1年間で4台も乗り換えて3カ月前にFDへと原点回帰
「NDロードスターは、欲しい色と異なる色が届いてしまい、キャンセルできなかったんです。自分の気持ちを抑えて我慢して購入したのですが、モヤモヤだけが残ってしまいました。そこで、ネットで中古車を探していたところ、かっこいいトヨタ マークXを発見。特にG’sというグレードに惹かれて、これに乗り換えたのです。ところが、今度はBOSEサウンドシステムとシートヒーターという、私が欲しかった装備がついたNDロードスターを見つけてしまいました。色はホワイトで前に欲しかった色ではなかったのですが、その装備品が気になってしまい、またNDへと乗り換えたのです」
井さんによると、ここまでが約半年もかからないほどの出来事。ところが2度目のマツダ ロードスターに乗り始めて2カ月が過ぎた頃、再び違和感が……。それは、「狭くて息苦しい。圧迫感がある」という感覚だった。ロードスターだから幌を開ければいいだけなのでは? と思った方。もちろんそれが大正解。しかし、井さんがロードスターに乗ると、なぜか雨が多かったのだそう。

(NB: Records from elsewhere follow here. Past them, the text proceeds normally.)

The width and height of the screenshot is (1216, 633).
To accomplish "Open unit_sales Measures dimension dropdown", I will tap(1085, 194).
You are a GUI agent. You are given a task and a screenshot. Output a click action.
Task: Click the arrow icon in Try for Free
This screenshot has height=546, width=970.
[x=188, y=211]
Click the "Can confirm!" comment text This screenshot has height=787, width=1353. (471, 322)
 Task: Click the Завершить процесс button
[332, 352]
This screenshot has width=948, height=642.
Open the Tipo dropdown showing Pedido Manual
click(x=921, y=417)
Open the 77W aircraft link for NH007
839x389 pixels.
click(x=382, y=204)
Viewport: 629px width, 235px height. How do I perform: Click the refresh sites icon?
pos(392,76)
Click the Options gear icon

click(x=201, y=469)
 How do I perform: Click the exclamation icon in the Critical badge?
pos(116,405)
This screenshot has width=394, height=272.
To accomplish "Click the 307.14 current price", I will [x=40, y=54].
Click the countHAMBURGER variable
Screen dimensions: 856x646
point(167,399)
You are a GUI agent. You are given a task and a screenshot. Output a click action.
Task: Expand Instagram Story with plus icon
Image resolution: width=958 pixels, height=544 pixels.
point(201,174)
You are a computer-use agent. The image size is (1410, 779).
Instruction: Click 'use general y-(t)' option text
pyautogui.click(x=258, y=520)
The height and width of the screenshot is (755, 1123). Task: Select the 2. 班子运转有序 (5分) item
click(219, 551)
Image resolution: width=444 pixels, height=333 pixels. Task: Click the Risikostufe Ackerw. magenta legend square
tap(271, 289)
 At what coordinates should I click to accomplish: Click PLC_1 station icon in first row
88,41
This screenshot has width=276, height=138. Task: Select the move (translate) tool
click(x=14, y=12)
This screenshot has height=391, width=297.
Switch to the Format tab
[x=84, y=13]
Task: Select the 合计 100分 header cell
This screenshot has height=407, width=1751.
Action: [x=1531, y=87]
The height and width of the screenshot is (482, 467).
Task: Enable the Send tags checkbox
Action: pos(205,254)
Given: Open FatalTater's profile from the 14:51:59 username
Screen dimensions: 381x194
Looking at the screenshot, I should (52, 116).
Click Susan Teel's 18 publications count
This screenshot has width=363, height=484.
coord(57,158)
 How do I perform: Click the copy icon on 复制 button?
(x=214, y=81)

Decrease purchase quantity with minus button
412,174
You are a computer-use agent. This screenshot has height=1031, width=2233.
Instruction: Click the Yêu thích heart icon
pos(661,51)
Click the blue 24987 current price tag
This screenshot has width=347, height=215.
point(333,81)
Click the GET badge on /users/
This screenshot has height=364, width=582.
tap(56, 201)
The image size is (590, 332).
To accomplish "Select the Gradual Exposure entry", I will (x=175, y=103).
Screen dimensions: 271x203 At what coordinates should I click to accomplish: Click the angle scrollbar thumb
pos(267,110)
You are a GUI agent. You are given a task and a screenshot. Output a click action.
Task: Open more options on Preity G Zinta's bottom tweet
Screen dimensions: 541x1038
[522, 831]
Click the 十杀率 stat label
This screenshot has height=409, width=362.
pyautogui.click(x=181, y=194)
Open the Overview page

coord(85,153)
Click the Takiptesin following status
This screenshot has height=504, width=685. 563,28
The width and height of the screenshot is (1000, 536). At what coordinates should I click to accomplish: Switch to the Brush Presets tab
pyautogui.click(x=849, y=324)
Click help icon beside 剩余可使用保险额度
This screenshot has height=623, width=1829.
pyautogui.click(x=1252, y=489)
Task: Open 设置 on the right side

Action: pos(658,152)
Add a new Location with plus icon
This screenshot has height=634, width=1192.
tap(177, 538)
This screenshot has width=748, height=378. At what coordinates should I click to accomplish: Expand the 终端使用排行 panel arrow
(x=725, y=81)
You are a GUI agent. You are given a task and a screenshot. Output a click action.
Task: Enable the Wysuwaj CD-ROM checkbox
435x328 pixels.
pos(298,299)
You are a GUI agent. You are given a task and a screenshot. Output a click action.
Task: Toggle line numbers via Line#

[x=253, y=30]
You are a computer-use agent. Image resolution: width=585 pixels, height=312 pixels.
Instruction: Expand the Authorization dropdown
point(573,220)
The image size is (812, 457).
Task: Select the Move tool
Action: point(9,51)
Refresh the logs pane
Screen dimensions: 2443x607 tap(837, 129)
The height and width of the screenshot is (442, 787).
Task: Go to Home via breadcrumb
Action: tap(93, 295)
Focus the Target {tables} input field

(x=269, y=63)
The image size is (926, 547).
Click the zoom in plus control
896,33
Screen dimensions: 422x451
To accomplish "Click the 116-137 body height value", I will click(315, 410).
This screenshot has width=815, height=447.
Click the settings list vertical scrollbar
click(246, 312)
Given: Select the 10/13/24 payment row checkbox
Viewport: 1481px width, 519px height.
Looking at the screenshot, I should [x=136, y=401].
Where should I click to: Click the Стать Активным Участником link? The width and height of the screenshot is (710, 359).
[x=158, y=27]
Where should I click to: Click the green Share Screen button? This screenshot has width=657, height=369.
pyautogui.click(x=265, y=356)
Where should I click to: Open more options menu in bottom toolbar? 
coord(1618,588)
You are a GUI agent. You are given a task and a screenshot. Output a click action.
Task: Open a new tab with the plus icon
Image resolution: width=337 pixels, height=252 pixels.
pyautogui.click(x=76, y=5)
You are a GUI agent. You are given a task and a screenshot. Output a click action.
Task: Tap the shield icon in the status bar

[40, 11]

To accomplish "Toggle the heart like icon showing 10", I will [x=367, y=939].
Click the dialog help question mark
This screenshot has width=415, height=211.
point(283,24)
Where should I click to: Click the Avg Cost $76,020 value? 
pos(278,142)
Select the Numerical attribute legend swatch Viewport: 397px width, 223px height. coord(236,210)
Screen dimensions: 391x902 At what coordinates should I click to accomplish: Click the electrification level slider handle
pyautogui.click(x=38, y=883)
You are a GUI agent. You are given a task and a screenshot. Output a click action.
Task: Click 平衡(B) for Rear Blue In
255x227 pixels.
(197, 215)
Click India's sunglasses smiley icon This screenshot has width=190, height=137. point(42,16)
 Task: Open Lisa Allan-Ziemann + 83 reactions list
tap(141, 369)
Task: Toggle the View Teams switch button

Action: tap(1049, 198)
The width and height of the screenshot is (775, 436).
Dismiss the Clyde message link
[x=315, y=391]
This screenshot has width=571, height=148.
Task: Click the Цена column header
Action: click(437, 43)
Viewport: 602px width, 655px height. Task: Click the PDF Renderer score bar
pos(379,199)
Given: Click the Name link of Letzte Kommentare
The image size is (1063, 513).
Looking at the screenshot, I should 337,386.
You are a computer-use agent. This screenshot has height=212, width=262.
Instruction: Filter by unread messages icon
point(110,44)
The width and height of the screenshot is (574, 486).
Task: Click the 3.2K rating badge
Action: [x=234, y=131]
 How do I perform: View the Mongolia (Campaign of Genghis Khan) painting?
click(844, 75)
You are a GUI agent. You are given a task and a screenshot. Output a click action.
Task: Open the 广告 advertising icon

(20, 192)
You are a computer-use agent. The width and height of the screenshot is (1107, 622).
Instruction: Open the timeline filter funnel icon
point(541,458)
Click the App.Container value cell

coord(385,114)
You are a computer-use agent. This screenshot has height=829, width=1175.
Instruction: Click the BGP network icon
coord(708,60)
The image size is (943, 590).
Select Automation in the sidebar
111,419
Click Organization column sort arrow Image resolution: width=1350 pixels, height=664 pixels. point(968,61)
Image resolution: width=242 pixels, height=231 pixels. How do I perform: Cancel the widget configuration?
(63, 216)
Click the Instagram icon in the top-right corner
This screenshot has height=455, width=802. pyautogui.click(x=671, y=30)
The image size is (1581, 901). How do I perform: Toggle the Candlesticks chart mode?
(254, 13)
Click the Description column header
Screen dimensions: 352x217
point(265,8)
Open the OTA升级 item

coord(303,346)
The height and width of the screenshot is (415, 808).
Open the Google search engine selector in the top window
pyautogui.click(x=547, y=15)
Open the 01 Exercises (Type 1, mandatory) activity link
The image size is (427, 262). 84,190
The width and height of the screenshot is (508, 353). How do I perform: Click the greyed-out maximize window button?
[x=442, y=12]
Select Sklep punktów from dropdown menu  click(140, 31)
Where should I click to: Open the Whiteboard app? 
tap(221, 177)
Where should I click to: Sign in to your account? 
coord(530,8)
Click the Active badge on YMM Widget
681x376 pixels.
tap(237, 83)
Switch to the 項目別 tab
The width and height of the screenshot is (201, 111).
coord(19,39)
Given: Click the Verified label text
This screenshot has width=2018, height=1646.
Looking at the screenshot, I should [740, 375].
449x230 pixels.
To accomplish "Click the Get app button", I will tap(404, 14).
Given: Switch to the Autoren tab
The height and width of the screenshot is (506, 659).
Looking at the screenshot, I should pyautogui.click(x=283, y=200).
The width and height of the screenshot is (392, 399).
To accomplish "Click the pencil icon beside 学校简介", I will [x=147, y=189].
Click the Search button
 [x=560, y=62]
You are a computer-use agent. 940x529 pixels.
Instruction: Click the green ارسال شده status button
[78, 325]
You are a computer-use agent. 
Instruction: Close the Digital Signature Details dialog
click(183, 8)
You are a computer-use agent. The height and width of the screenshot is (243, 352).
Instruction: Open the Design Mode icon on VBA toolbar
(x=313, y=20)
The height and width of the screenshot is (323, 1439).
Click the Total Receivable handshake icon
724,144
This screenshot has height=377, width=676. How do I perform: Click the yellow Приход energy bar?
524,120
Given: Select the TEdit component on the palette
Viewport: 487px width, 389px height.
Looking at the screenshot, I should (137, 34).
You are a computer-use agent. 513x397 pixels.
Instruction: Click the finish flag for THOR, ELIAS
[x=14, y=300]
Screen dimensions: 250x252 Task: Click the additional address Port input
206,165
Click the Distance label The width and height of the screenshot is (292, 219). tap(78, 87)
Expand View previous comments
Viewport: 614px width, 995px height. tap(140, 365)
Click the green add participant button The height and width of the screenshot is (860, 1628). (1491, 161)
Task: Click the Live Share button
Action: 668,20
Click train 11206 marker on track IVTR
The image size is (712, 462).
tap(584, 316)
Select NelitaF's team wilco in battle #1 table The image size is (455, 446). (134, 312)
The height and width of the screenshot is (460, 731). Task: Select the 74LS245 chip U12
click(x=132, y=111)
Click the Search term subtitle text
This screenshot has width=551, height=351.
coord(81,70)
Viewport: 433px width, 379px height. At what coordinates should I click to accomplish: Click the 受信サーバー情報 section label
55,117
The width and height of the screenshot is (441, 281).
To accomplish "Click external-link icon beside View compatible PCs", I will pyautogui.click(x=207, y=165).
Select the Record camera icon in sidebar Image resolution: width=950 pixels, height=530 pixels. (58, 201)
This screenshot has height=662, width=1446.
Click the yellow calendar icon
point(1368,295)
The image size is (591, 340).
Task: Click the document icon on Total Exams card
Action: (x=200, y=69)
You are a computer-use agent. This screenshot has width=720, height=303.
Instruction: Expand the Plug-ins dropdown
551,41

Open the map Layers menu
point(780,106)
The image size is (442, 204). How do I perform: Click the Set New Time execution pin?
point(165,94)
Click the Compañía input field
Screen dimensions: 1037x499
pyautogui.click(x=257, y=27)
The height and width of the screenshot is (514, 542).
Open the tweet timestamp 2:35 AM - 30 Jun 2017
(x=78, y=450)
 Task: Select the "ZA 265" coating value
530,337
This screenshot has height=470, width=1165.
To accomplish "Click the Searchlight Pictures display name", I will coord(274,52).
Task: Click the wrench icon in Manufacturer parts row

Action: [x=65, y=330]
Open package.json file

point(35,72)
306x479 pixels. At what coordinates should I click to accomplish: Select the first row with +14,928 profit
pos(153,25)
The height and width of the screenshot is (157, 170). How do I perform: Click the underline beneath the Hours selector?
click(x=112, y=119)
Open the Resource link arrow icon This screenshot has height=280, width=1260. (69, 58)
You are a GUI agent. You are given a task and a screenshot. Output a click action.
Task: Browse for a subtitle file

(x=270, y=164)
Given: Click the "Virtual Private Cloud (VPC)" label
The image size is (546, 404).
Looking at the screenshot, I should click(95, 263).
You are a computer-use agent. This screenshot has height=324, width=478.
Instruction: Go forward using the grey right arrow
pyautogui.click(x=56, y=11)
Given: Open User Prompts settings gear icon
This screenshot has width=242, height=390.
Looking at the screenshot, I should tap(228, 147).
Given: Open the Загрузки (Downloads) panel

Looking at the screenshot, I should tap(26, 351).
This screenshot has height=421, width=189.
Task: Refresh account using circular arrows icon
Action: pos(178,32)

「雰囲気はなんとなく似ているけど、開放感を楽しみたくて、FDと絶対的に違うオープンカーを選んだはずなのに……。私が乗ると、なぜか雨が降る確率が高いんです(涙)。結局、オープンにできないから意味がない。そこでまたモヤモヤしてしまい、そこでいろいろなことを考え直したのです。結局私は、何が好きなんだろう? 何に乗りたいんだろう? と」
そして行きついた答えが、原点回帰。「私にはFDしかない!」と明確な答えが出た彼女にとって、もはや躊躇する理由はない。そして3カ月前に、現在の愛車が手元に届いたというわけだ。